• _Stated goal_: Rescale the records, starting at the line that contains "You are a computer-use agent." and stopping after the line that contains "click(x=537, y=391)". Write those lines out again in full, but multiply each coordinate in the answers by 1.25 and round it to a whole number, rounding halves up, and leave out the pictures.

--- BEGIN ---

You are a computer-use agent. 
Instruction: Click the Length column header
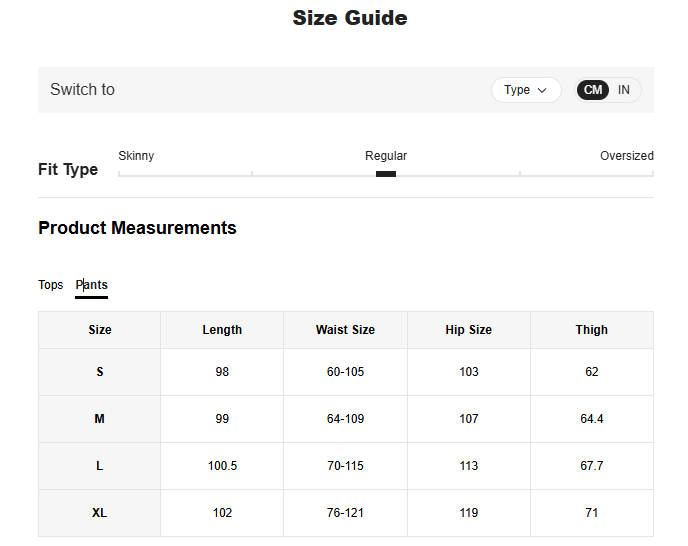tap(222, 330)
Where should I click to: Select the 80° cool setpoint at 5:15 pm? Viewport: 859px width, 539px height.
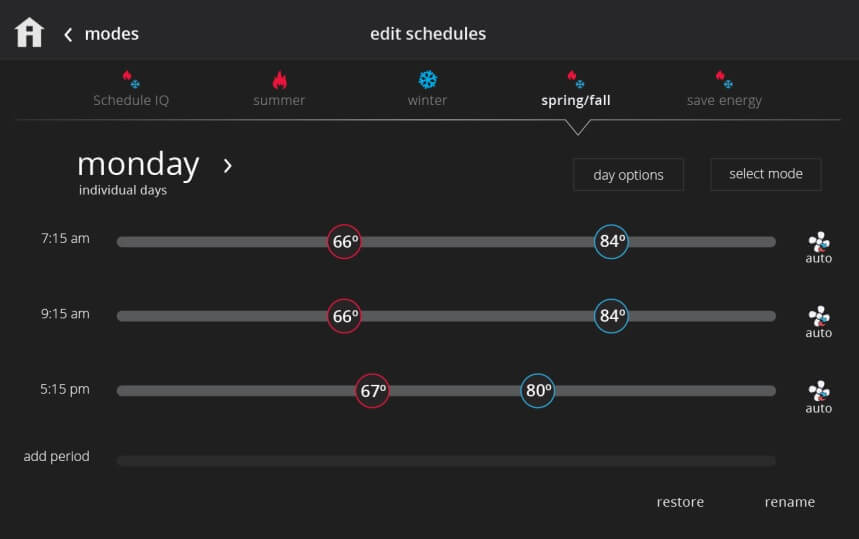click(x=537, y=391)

--- END ---
--- BEGIN ---

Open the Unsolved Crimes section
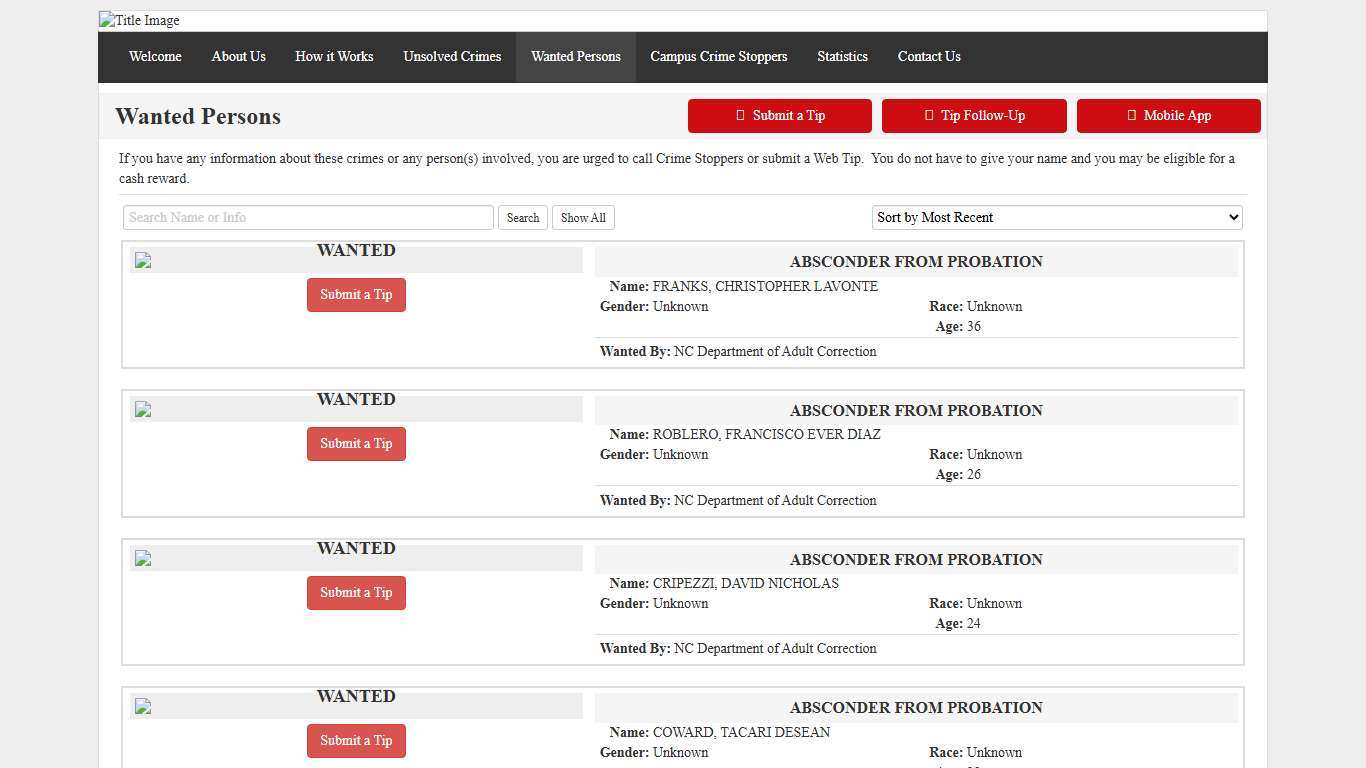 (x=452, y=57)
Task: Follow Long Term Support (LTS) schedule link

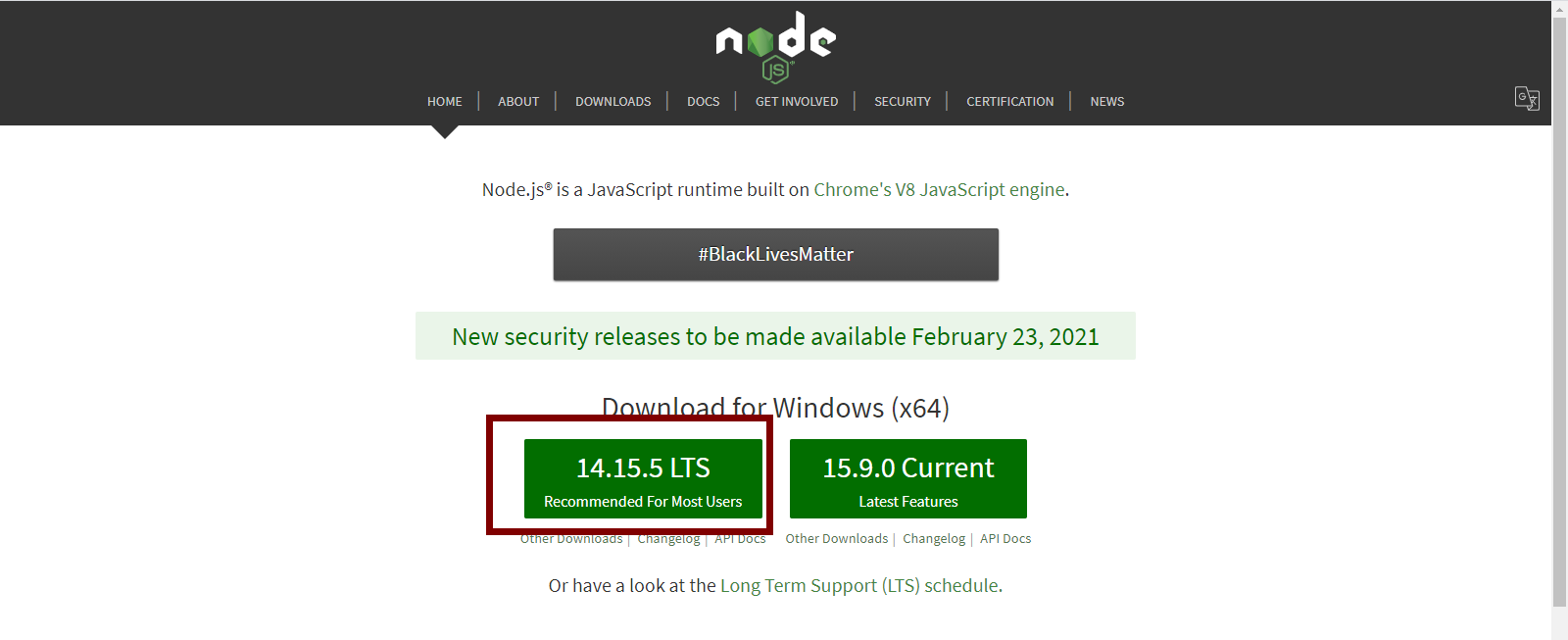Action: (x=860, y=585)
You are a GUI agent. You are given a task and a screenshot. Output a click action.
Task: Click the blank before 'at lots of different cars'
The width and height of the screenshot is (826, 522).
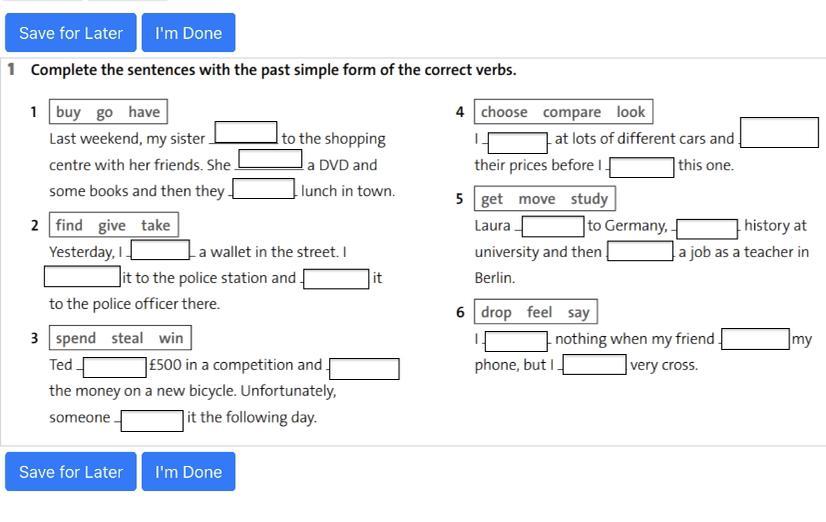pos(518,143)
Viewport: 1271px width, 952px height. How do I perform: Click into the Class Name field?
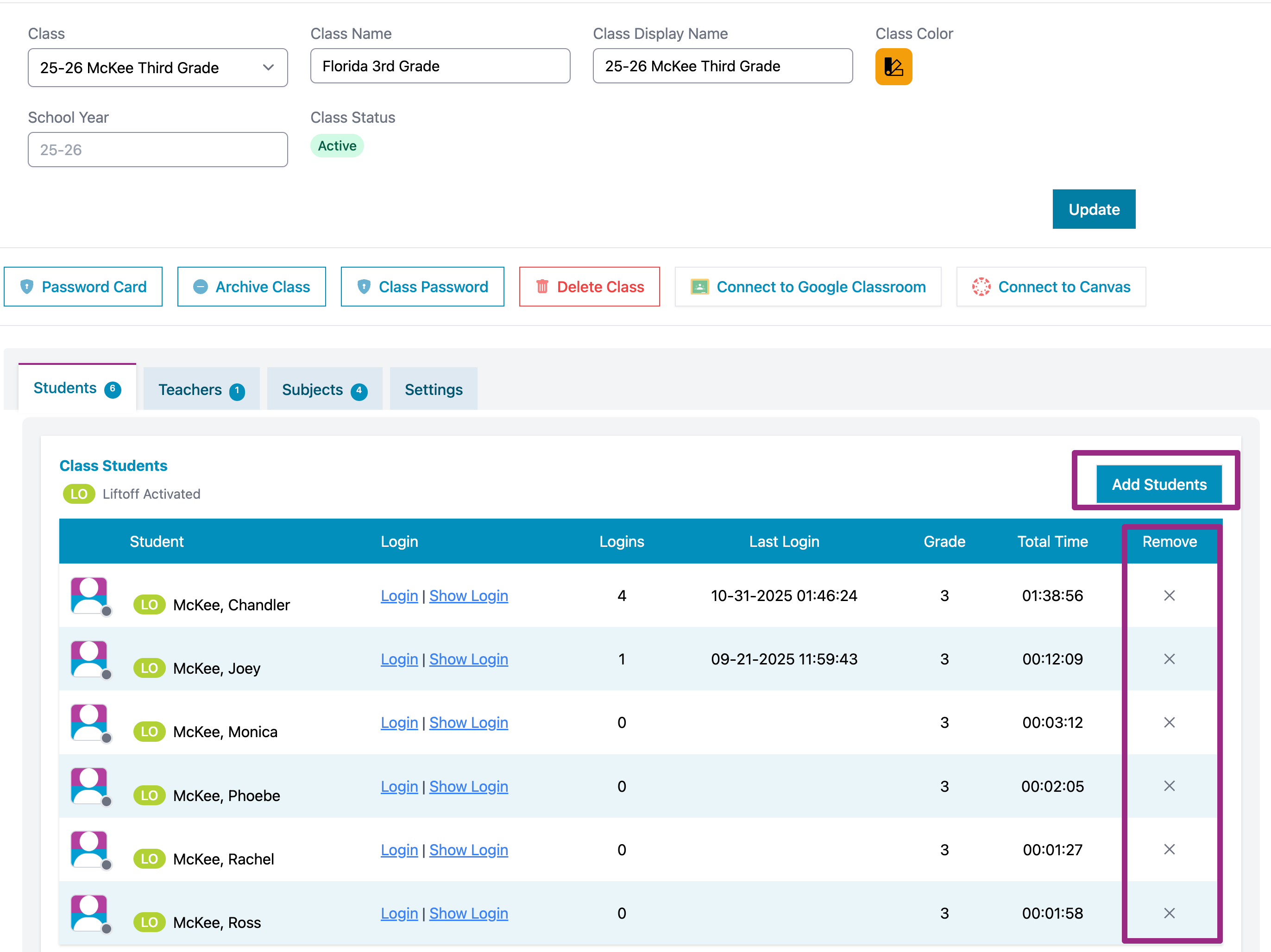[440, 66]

--- END ---

• _The output_:
You are a computer-use agent. 
Instruction: Click the Length column header
tap(278, 413)
Where should I click to: Select the 80° cool setpoint at 5:15 pm? Viewport: 859px width, 539px height.
click(x=671, y=489)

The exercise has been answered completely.